Danielle and I smile at each other.

‘Jamie never would tell me which sheet of paper belonged to him, but when I passed the school today I realized that I'd known all along. All Jamie wanted in life was to be happy, and I reckon he's probably the only person in that class who ended up achieving their goal.' Ben takes a deep breath, and looks at his sheets. ‘Here's the part where I read a meaningful quote, something old and profound, and really, it has to be Chas 'n' Dave, doesn't it?'

He looks out into the sea of faces, and stops, as if noticing for the first time how many people are in front of him. ‘
Rabbit
,' a guy at the back yells.

‘Hey, I didn't say I was taking requests.' Ben smiles, composing himself. ‘Anyway, I looked up some lyrics and what I found was . . . Well, let's just say that between “Snooker Loopy” and “The Bollocks Song” I couldn't find anything appropriate.'

I notice Jamie's parents glance at one another. I can't see the expression on their faces, but I don't imagine they're going for this. I don't care. This isn't for them – it's for the people who really knew Jamie.

‘I do have a quote for you, though, and it's actually from Jamie himself. It was a few months ago, New Year's Eve in fact, and I'm not proud to tell you we were having an argument . . .'

I close my eyes, seeing my own New Year's Eve play out in my mind again.

‘It was totally my fault,' Ben continues. ‘I was moaning on about not knowing what to do with my life, which Jamie had heard a million times before, and when he pointed this out I acted like a spoilt kid.
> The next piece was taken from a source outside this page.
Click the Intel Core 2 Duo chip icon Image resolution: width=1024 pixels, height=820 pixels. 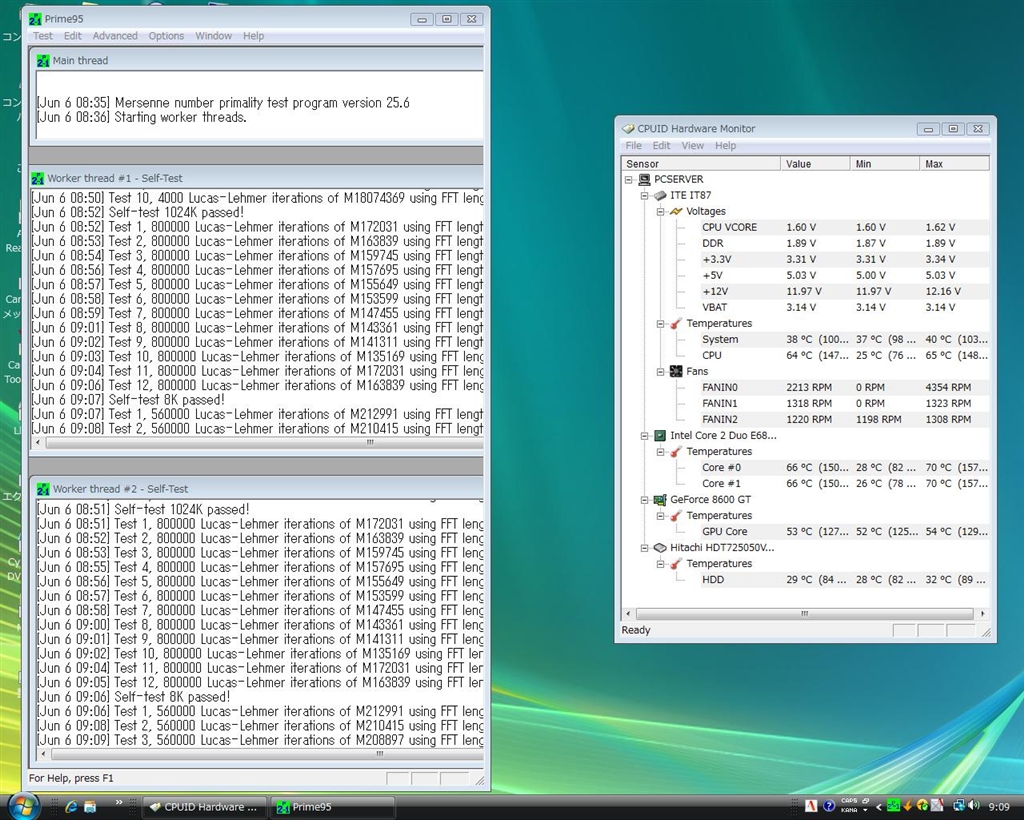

So much so that I didn't really take in the words he said until . . . Well, until he died.'

Ben inhales a deep breath, his voice starting to shake again.

‘What he said was this: the average person only gets three billion heartbeats in their life and you need to make sure that as many of them as possible count for something.'

Ben's shoulders slump and for a second I'm worried he's going to break down, but he pulls himself up straight again and his voice is strong. ‘Jamie didn't get his three billion heartbeats . . .'

My tears fall silently, but I can hear others crying all around the church.

‘. . . but I don't know anyone who made each heartbeat count as much as he did.

‘One thing I saw when I went travelling was that in a lot of countries, when people die the funeral is a celebration of their life, and knowing Jamie I reckon he'd buy into that idea. Although he's probably up there now smiling at the sight of us all crying over him.'

I laugh again. Ben is right. Jamie's life is worth celebrating.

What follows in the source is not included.